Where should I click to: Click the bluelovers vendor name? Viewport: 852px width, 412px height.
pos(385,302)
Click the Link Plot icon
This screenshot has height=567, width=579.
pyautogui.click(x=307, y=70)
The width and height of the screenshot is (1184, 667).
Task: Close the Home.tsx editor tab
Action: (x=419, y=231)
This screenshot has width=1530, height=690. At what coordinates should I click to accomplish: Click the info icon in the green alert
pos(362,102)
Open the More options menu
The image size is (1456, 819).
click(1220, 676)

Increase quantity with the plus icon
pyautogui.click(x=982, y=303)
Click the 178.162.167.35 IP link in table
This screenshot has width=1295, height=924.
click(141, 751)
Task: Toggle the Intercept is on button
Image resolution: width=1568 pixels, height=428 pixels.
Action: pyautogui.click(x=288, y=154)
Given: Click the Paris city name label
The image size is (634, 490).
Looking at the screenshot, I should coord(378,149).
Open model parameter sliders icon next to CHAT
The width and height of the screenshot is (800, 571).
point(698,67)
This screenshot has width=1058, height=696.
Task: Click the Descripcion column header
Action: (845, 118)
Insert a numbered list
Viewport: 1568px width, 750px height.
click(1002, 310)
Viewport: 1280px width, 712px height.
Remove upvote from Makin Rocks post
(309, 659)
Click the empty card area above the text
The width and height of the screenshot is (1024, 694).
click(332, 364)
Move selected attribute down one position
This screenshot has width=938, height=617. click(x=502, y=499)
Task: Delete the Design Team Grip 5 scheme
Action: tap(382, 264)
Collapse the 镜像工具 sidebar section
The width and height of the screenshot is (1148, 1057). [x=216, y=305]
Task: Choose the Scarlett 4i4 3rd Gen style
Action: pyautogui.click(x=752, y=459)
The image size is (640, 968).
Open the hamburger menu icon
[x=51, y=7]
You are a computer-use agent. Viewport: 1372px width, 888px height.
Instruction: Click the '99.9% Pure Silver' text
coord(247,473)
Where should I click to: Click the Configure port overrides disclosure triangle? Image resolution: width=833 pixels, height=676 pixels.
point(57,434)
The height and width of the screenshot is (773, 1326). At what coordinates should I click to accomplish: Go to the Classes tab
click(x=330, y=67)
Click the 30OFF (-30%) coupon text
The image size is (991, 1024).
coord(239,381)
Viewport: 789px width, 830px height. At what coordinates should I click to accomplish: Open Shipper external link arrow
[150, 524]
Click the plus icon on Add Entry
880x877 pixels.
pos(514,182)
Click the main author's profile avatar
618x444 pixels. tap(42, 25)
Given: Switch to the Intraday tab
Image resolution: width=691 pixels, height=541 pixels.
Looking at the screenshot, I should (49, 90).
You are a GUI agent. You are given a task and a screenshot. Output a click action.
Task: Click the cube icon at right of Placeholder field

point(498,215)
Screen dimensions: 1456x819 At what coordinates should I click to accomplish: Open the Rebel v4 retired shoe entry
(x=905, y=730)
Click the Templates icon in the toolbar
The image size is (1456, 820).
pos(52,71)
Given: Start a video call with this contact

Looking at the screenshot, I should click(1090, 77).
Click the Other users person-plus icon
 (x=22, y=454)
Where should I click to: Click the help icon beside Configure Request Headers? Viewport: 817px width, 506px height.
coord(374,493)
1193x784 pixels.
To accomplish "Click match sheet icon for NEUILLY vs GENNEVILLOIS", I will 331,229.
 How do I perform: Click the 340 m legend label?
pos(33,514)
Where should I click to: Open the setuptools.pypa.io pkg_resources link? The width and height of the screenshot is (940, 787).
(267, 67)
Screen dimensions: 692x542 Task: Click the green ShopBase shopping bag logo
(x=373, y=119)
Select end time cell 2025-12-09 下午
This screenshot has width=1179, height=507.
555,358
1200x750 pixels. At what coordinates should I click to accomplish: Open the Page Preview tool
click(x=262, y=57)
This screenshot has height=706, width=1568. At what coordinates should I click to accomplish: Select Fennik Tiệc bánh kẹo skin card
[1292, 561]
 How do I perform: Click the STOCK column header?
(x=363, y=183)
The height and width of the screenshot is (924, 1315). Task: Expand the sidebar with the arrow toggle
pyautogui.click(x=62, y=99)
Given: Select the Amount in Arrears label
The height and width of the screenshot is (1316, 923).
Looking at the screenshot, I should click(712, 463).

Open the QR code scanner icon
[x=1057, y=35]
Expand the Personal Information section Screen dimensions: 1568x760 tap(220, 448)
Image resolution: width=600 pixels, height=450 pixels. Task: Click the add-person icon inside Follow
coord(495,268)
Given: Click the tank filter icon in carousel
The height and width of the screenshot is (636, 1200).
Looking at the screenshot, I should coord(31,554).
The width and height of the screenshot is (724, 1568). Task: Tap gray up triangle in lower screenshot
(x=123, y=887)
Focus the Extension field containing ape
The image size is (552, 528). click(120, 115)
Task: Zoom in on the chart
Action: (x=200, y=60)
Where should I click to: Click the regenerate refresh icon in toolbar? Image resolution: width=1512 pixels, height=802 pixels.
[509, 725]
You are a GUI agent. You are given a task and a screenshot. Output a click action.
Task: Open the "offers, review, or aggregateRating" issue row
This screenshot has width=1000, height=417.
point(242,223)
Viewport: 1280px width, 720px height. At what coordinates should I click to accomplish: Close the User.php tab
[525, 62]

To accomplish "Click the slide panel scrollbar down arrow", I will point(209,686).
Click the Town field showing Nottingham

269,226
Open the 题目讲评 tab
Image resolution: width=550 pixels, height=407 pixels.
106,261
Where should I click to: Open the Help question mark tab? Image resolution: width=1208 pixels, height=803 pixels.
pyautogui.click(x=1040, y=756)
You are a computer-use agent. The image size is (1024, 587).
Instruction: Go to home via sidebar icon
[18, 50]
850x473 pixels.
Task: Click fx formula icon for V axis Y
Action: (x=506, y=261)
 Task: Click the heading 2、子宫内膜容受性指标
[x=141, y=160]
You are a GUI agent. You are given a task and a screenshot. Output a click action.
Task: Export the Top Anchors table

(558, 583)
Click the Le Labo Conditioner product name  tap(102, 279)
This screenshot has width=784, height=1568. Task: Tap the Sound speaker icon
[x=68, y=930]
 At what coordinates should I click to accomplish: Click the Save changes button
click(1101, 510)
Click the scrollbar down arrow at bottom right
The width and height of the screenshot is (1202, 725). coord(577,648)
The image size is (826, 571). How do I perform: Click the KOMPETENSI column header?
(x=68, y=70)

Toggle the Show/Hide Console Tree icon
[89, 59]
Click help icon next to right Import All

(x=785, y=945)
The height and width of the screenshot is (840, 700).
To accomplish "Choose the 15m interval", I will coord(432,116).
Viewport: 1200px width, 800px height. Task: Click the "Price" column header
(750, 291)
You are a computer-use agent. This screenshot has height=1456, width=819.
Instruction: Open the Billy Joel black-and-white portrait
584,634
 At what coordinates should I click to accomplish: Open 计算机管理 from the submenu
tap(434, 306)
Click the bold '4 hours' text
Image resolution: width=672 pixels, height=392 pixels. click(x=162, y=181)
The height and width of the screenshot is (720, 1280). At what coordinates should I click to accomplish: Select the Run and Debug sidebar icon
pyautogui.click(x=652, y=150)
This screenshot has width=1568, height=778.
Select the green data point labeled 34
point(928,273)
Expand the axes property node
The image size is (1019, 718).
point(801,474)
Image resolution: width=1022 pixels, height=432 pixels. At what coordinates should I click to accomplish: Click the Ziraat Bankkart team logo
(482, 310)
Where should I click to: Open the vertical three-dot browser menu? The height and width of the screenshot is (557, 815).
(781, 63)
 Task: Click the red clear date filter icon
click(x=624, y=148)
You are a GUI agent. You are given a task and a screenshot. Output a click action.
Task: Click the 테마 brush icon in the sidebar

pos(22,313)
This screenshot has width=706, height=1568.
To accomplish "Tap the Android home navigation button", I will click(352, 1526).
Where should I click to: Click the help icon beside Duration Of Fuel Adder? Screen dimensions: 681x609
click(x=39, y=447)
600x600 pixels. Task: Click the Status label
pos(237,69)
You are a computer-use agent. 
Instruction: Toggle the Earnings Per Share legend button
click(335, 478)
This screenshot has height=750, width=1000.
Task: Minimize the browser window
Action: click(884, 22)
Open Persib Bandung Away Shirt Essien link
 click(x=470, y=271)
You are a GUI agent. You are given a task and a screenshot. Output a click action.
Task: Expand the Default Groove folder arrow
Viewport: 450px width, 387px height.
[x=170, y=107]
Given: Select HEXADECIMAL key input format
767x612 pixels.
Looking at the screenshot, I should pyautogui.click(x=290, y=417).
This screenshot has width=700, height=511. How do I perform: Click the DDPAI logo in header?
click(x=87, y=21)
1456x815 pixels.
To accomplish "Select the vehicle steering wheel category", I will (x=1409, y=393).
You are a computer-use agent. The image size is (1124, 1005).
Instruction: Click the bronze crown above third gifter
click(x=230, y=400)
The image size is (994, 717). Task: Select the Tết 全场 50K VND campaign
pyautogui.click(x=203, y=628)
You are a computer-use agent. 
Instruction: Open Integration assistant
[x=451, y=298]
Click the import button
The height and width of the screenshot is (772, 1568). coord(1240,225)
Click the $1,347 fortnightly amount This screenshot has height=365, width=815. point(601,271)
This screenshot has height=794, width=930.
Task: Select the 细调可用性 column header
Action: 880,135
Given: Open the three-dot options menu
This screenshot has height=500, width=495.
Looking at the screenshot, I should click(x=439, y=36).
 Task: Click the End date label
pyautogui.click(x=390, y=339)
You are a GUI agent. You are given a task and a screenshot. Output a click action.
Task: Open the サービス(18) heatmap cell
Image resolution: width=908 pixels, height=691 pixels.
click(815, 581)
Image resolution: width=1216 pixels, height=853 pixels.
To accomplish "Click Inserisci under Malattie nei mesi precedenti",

******

Description of the task – Begin with the top line of the material and go as far as the line with "Click the 178.162.167.35 IP link in table". Set down those lines exactly, both ends included, and nothing more.

Exercise solution –
Where should I click to: Click the bluelovers vendor name? Viewport: 852px width, 412px height.
pos(385,302)
Click the Link Plot icon
This screenshot has height=567, width=579.
pyautogui.click(x=307, y=70)
The width and height of the screenshot is (1184, 667).
Task: Close the Home.tsx editor tab
Action: (x=419, y=231)
This screenshot has width=1530, height=690. At what coordinates should I click to accomplish: Click the info icon in the green alert
pos(362,102)
Open the More options menu
The image size is (1456, 819).
click(1220, 676)

Increase quantity with the plus icon
pyautogui.click(x=982, y=303)
Click the 178.162.167.35 IP link in table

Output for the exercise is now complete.